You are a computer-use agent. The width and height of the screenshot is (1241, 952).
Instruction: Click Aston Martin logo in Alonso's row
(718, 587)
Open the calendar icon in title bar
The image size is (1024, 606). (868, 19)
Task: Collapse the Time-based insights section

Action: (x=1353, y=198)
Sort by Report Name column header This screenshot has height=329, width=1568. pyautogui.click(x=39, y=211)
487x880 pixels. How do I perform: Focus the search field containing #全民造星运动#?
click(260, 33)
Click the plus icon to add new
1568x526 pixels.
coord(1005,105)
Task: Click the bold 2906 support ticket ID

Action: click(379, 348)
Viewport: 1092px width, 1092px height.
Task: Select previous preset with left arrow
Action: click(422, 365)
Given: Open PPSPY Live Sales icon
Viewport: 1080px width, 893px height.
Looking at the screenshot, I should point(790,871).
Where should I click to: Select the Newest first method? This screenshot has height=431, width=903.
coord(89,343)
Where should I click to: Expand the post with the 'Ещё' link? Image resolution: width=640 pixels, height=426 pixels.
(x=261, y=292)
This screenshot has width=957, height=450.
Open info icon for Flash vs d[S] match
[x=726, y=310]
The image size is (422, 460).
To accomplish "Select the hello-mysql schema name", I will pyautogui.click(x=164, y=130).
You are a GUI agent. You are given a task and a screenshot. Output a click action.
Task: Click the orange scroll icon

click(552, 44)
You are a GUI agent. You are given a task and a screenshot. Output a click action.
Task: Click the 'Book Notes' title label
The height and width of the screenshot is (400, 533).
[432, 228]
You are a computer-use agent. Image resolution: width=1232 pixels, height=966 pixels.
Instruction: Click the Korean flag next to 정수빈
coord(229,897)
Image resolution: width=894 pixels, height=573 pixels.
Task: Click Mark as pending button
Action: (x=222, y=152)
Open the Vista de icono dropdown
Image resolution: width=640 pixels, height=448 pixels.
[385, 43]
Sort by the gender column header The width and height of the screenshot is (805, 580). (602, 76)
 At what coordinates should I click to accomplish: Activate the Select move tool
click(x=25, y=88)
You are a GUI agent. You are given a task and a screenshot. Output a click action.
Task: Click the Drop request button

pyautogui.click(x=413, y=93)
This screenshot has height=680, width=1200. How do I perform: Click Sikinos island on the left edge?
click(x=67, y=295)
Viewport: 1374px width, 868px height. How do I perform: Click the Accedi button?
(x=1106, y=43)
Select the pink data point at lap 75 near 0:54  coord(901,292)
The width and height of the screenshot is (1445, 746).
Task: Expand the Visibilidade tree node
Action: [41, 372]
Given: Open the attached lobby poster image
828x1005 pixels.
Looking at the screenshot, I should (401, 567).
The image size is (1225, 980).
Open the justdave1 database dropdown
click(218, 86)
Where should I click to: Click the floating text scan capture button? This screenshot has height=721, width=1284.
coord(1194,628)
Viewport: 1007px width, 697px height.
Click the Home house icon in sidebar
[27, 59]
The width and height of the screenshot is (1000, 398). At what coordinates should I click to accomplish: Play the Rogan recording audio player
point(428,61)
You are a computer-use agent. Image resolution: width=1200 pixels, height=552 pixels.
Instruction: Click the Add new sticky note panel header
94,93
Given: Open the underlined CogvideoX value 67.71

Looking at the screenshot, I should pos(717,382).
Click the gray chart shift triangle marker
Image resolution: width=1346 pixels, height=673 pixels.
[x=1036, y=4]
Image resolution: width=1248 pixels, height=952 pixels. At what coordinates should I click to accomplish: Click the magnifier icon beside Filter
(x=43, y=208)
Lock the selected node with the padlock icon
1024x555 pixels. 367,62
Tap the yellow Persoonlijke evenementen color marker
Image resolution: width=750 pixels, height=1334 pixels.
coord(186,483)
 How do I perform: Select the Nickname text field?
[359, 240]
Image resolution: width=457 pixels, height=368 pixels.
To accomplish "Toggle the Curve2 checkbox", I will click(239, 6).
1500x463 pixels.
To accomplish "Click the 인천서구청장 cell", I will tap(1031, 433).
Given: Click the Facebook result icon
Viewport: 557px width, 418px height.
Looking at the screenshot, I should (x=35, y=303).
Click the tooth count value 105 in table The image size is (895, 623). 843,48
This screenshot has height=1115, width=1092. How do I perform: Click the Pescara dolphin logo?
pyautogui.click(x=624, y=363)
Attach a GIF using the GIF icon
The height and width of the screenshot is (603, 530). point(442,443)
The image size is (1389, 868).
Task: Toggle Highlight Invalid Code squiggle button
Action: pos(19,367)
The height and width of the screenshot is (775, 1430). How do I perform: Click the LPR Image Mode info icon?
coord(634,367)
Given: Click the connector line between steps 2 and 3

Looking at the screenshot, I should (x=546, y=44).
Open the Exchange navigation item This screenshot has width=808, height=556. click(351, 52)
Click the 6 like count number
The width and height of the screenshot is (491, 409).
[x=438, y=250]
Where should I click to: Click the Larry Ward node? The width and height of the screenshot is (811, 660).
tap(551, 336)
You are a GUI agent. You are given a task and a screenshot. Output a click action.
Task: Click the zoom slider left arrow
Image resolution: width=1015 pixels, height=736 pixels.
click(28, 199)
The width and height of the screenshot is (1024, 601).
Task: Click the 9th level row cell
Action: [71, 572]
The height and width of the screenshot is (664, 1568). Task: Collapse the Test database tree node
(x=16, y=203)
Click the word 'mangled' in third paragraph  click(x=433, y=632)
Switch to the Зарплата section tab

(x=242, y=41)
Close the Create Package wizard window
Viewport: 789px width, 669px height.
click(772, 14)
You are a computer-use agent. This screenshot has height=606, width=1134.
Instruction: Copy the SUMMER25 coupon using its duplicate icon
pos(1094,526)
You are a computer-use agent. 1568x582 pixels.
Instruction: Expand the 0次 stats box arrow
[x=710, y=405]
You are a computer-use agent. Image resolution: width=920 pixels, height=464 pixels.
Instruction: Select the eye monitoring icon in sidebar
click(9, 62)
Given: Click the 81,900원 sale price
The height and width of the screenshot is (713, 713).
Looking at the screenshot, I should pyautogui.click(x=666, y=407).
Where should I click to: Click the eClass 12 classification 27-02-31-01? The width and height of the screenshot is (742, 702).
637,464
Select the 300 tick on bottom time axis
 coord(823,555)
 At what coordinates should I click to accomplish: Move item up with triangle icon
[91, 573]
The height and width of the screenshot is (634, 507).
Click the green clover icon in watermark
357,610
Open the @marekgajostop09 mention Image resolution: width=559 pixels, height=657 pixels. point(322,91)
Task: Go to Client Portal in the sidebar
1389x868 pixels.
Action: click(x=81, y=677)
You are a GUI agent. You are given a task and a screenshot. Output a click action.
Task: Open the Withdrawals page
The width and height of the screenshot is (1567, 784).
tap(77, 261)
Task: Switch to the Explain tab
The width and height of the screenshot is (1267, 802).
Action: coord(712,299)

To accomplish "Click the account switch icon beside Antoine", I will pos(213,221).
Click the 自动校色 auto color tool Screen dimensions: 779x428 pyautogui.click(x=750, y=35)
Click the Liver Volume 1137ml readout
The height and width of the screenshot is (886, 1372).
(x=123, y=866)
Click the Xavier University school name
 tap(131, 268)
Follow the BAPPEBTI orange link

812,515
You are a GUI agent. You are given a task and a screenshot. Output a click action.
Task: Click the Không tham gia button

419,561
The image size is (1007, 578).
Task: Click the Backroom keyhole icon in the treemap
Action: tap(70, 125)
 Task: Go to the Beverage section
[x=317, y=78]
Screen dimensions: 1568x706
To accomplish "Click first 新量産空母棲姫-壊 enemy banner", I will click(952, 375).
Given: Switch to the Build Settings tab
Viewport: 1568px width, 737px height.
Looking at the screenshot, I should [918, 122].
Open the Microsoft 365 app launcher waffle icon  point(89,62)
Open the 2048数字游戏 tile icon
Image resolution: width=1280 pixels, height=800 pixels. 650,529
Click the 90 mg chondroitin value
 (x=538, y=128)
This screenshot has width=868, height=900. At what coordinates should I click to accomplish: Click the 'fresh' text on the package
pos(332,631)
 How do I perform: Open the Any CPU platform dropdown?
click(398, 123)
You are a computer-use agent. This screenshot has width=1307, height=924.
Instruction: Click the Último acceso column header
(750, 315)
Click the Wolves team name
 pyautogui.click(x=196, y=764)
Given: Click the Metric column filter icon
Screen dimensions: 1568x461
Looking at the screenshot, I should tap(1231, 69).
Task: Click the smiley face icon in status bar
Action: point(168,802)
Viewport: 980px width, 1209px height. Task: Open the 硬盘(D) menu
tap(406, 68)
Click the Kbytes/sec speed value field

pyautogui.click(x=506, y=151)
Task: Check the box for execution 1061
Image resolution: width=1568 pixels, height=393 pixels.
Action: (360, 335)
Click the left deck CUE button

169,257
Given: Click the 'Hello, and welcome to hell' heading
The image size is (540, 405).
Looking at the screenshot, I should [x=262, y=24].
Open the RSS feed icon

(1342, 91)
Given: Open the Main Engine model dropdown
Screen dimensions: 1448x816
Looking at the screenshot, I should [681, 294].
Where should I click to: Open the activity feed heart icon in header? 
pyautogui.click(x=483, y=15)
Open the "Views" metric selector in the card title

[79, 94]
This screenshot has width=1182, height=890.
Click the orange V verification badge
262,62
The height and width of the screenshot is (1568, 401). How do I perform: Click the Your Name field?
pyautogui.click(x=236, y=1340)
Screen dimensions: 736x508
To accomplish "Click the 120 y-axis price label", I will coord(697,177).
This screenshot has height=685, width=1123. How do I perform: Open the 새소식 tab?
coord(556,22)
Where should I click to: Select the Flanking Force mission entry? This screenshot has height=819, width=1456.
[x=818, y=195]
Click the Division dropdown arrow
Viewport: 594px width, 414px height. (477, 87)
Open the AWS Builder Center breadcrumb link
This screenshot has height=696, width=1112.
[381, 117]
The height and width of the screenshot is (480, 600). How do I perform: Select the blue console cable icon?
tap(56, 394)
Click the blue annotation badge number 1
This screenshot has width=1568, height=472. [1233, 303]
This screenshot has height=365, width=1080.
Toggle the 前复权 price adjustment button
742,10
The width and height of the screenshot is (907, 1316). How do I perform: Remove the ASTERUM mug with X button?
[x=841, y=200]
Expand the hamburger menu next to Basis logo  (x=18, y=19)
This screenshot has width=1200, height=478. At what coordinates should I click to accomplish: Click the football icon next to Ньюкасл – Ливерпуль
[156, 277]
┄┄┄┄┄┄
Work item: Looking at the records, how many of the lines contain the string "marker"? Only the number should be given.

Response area: 2